----- Texto proporcionado

Una vez leídos los textos de esas dos eminencias británicas no es necesario argüir nada a favor de la Hispanidad. Ninguno de los dos explicó nunca por qué el imperio español había sido anterior y más extenso que el inglés, ni por qué el médico español Balmis, ayudado por la enfermera Zendal, había llevado a América la vacuna contra la viruela, mientras que los ingleses regalaron mantas con el virus a los indios para exterminarlos. Ni siquiera sería necesario recordar las universidades y los hospitales que los españoles construyeron allí, por no hablar de las leyes para proteger a los indios. Bastaría con tomarle la palabra a Berry para poder informar al presidente mejicano, López Obrador, y a todos los neoindigenistas antiespañoles modernos, que ellos llevan sangre española y que fueron ellos, los criollos, los que más dañaron a los indios cuando se independizaron de España. De hecho, ninguna de las naciones que ahora gobiernan existiría de no haber sido por los colonizadores españoles, de modo que, sin quieren que pidamos excusas a las tribus indias, que nos acompañen en la petición. Mal hace Biden en criticar a Colón; más le valdría enterarse de que fueron los 102 navegantes a bordo del Mayflower los que generaron una población exterminadora de los indios norteamericanos (y les quitaron a los criollos mejicanos Texas y California, que habían sido parte de Nueva España mientras nuestros colonizadores permanecieron allí).
"Wallace se sorprendió de la generosidad de los misioneros católicos, cuyo modo de colonizar consideró muy preferibles a los de los anglicanos"

----------

Instrucciones:
1. Responde con datos del texto sobre la Hispanidad:
(a) ¿Quién llevó a América la vacuna contra la viruela y quién lo ayudó?
(b) ¿Cuántos navegantes iban a bordo del Mayflower?
(c) ¿Qué modo de colonizar consideró Wallace preferible al de los anglicanos?
2. Reescribe en forma de lista el párrafo del texto sobre la Hispanidad que comienza con «Una vez leídos los textos». Conserva sus datos principales.
3. Prosigue el texto sobre la Hispanidad a partir del punto en que termina.

----- Datos de origen

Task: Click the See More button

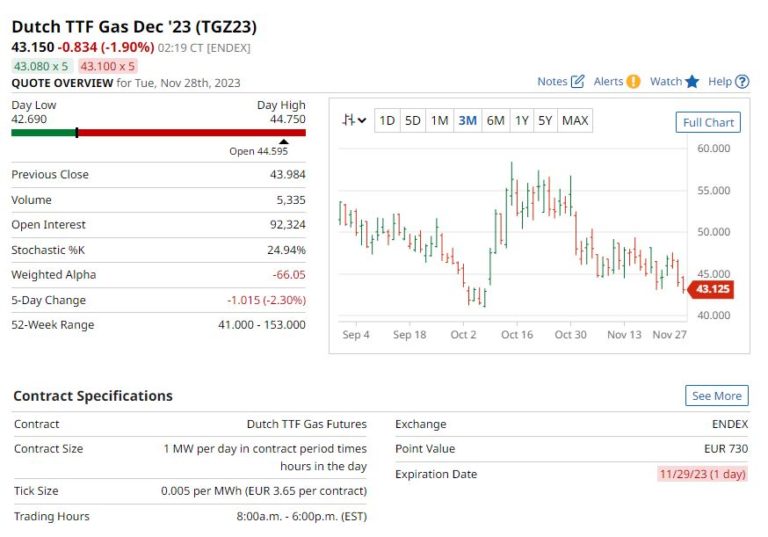Action: [x=716, y=396]
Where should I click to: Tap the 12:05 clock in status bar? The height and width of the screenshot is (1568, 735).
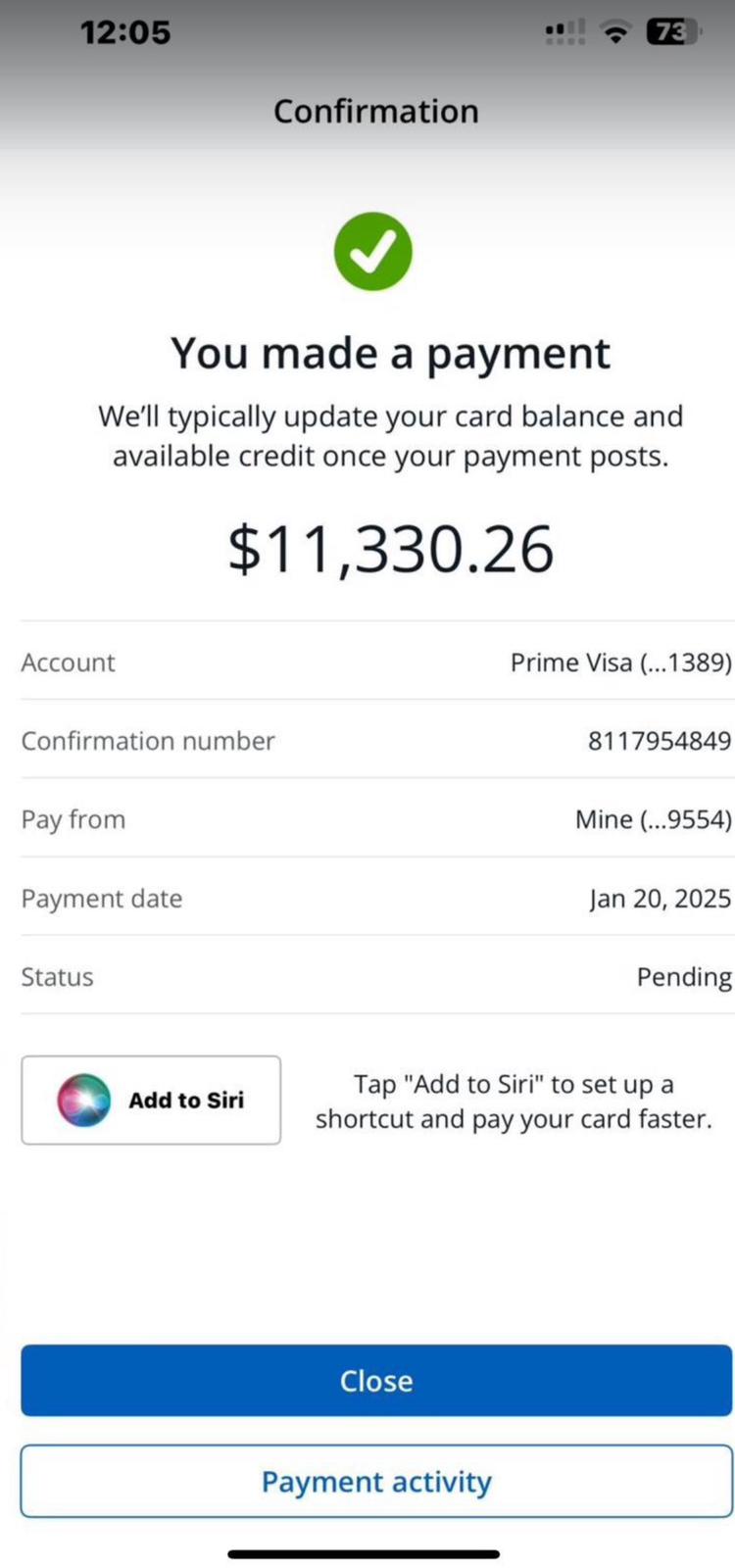[125, 32]
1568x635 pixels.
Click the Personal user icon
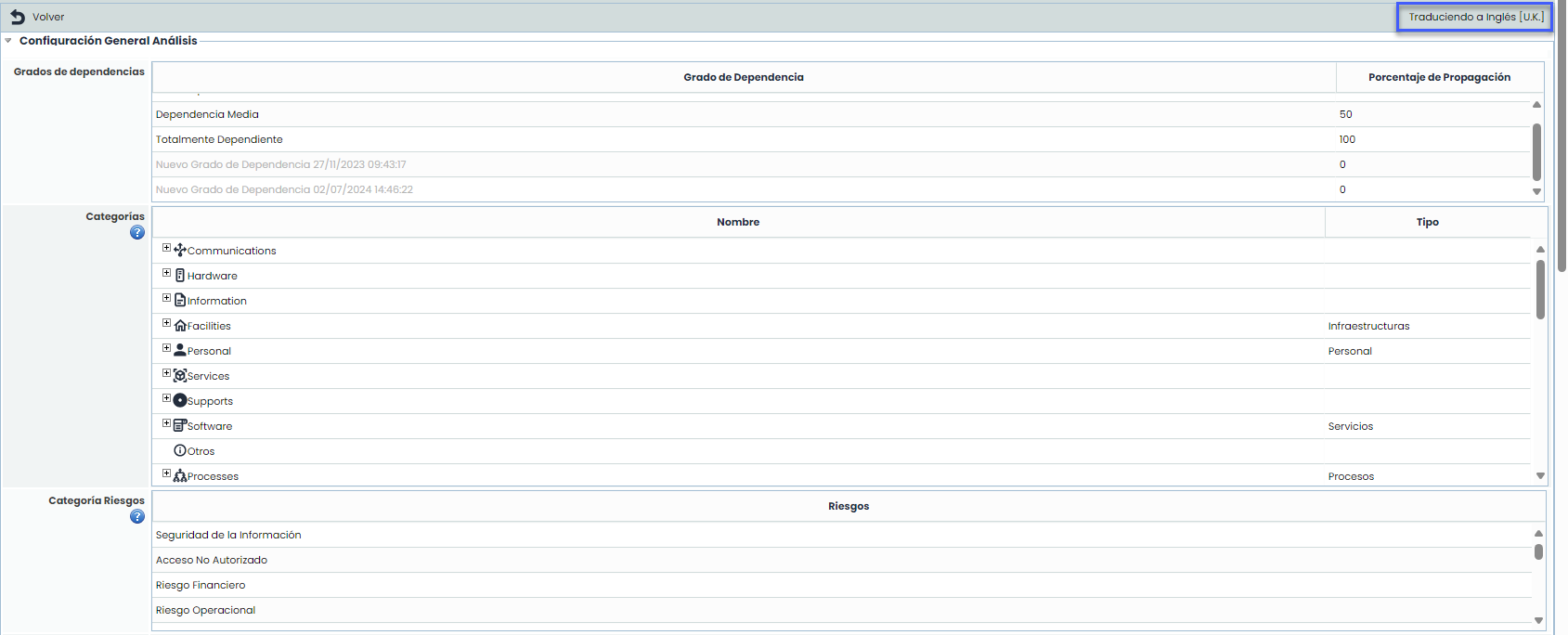click(180, 351)
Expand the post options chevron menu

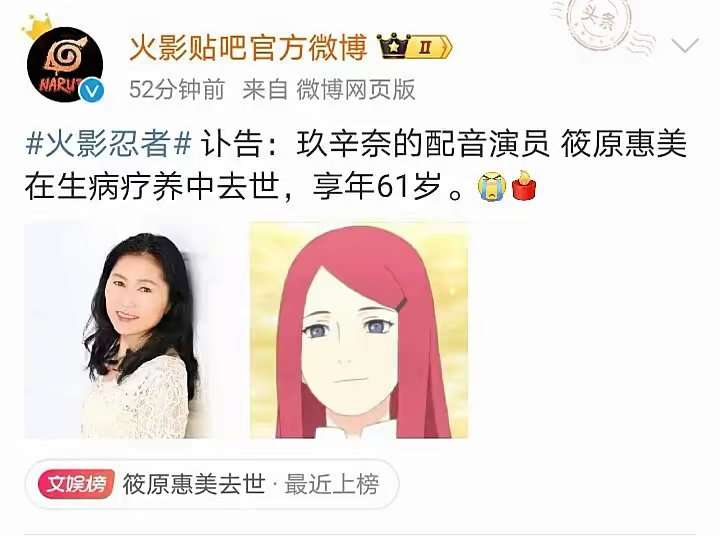coord(685,45)
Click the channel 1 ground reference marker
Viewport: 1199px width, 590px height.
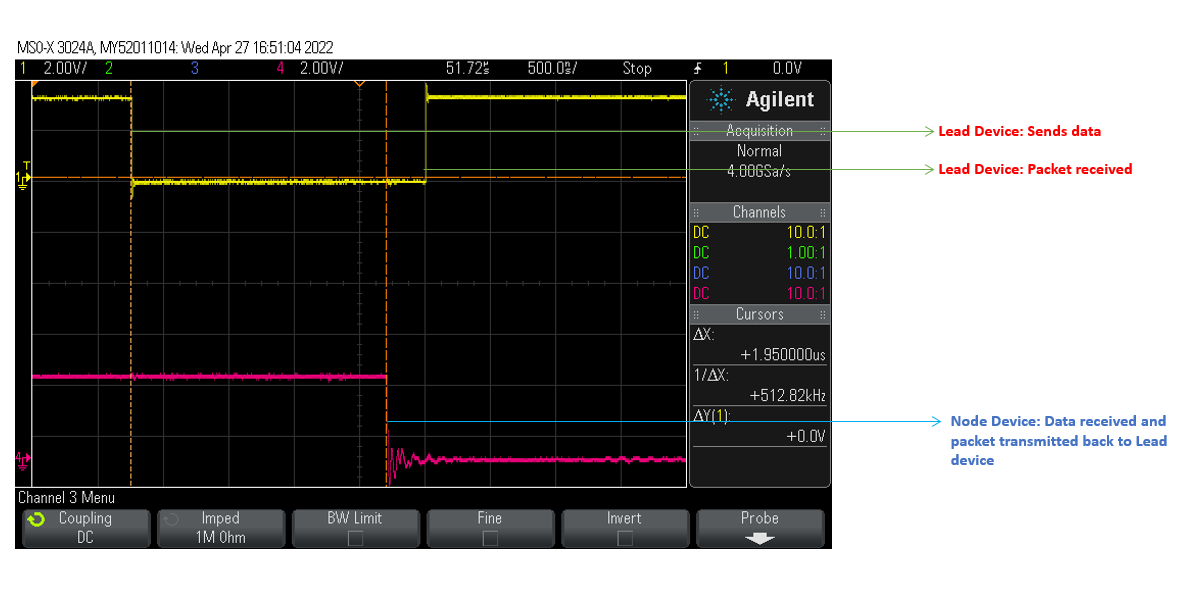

----------

Respuestas:
1.
(a) El médico español Balmis, ayudado por la enfermera Zendal.
(b) 102 navegantes.
(c) El de los misioneros católicos.

2.
- Tras los textos de dos eminencias británicas, no hace falta argüir nada a favor de la Hispanidad.
- Ninguno de los dos explicó por qué el imperio español fue anterior y más extenso que el inglés.
- El médico español Balmis, ayudado por la enfermera Zendal, llevó a América la vacuna contra la viruela. En cambio, los ingleses regalaron a los indios mantas con el virus.
- Los españoles construyeron universidades y hospitales en América y dictaron leyes para proteger a los indios.
- Según la palabra de Berry, López Obrador y los neoindigenistas antiespañoles llevan sangre española. Fueron los criollos quienes más dañaron a los indios tras independizarse de España.
- Las naciones que hoy gobiernan no existirían sin los colonizadores españoles.
- Biden critica a Colón, pero fueron los 102 navegantes del Mayflower quienes generaron una población exterminadora de los indios norteamericanos.
- Esa población quitó a los criollos mejicanos Texas y California, que habían sido parte de Nueva España.

3.
Una excepción a la cínica hispanofobia británica la constituyó el naturalista Alfred Russel Wallace, cuya biografía me acaba de publicar la editorial Guadalmazán coincidiendo con el aniversario de Gonzalo Fernández de Córdoba, "el Gran Capitán". Proveniente de una culta familia empobrecida, Wallace siempre tuvo que trabajar para vivir. Autodidacta, ideó por su cuenta una teoría de la selección natural (le forzaron a publicarla en 1858 junto con Darwin para que el adinerado no perdiese la prioridad). Además, aportó numerosas pruebas de que la distribución geográfica de los animales y las plantas corroboraba la realidad de la evolución y ofreció una teoría del origen del hombre alternativa a la de Darwin, en la que nos dotaba de un espíritu inmortal, lo que la hacía compatible con la religión. Se opuso a la eugenesia porque, como señaló previsoramente, la sociedad era demasiado injusta para ser capaz de elegir adecuadamente quién debería tener hijos y quién no (recordemos a Hitler). Además, defendió que era falso que los negros fuesen inferiores a los blancos. Y en cuanto a los españoles, durante su exploración del archipiélago malayo se sorprendió de la generosidad de los misioneros católicos (la mayoría franceses), cuyo modo de evangelizar y colonizar consideró muy preferibles a los de los anglicanos. Culminó proponiendo que Inglaterra debería devolver Gibraltar a España. No es extraño que los británicos tratasen de ocultarlo a la sombra de Darwin.
En su honor, el Aparecido se une esta semana a los que, desde Julián Marías para acá, han celebrado el día de la Hispanidad. En respuesta a la incansable separatista Pilar Rahola, quien ha declarado finamente que "celebrar la Hispanidad es una puta vergüenza", le diré que es, más bien, "un puto honor" (del cual se han descolgado en Barcelona el PSC y, de forma incomprensible, Cs). Y a Galton y a Berry solo tres palabras: Blas de Lezo.